2008 GLOBAL STOCK INCENTIVE PLAN
Section 1. Purpose.
The purpose of the
Plan is to promote the interests of the Company and its
shareholders by aiding the Company in attracting and retaining
employees, officers and non-employee Directors capable of
assuring the future success of the Company, to offer such
persons incentives to put forth maximum efforts for the
success of the Company’s business and to compensate such
persons through various stock-based arrangements and provide
them with opportunities for stock ownership in the Company,
thereby aligning the interests of such persons with the
Company’s shareholders.
Section 2. Definitions.
As used in the Plan,
the following terms shall have the meanings set forth
below:
(a) “Affiliate” shall mean (i) any
entity that, directly or indirectly through one or more
intermediaries, is controlled by the Company and (ii) any
entity in which the Company has a significant equity interest,
in each case as determined by the Committee.

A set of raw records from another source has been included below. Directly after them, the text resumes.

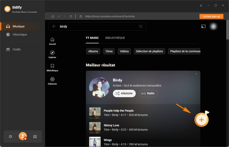Reload the page with refresh icon
229x147 pixels.
(71, 16)
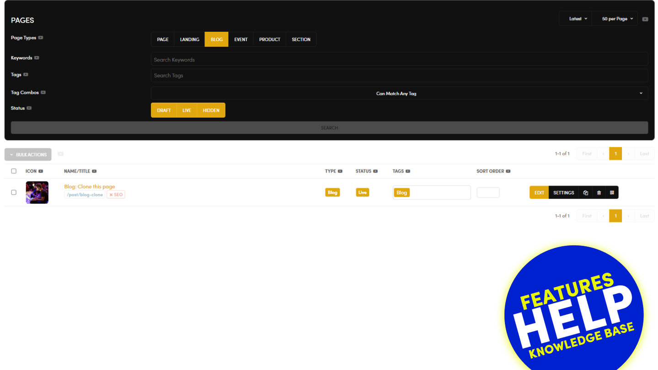Tick the select-all checkbox in table header
The width and height of the screenshot is (658, 370).
14,171
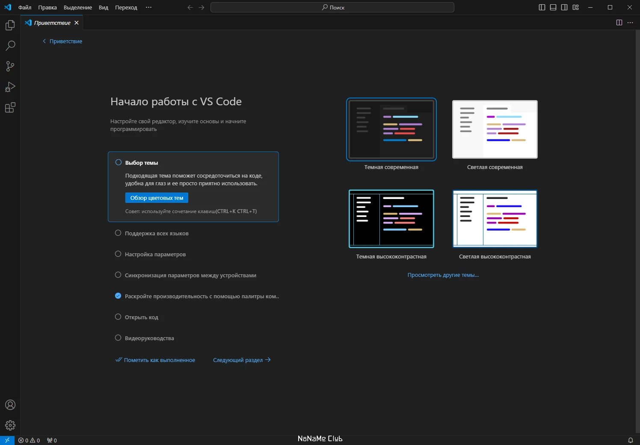This screenshot has width=640, height=445.
Task: Open the Explorer view in activity bar
Action: (x=10, y=25)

(b) “Award” shall mean any Option, Stock
Appreciation Right, Restricted Stock, Restricted Stock Unit,
Dividend Equivalent, Performance Award, Stock Award or Other
Stock-Based Award granted under the Plan.
(c) “Award
Agreement” shall mean any written agreement, contract or
other instrument or document evidencing an Award granted under
the Plan. An Award Agreement may be in an electronic medium
and need not that be signed by a representative of the Company
or the Participant. Each Award Agreement shall be subject to
the applicable terms and conditions of the Plan and any other
terms and conditions (not inconsistent with the Plan)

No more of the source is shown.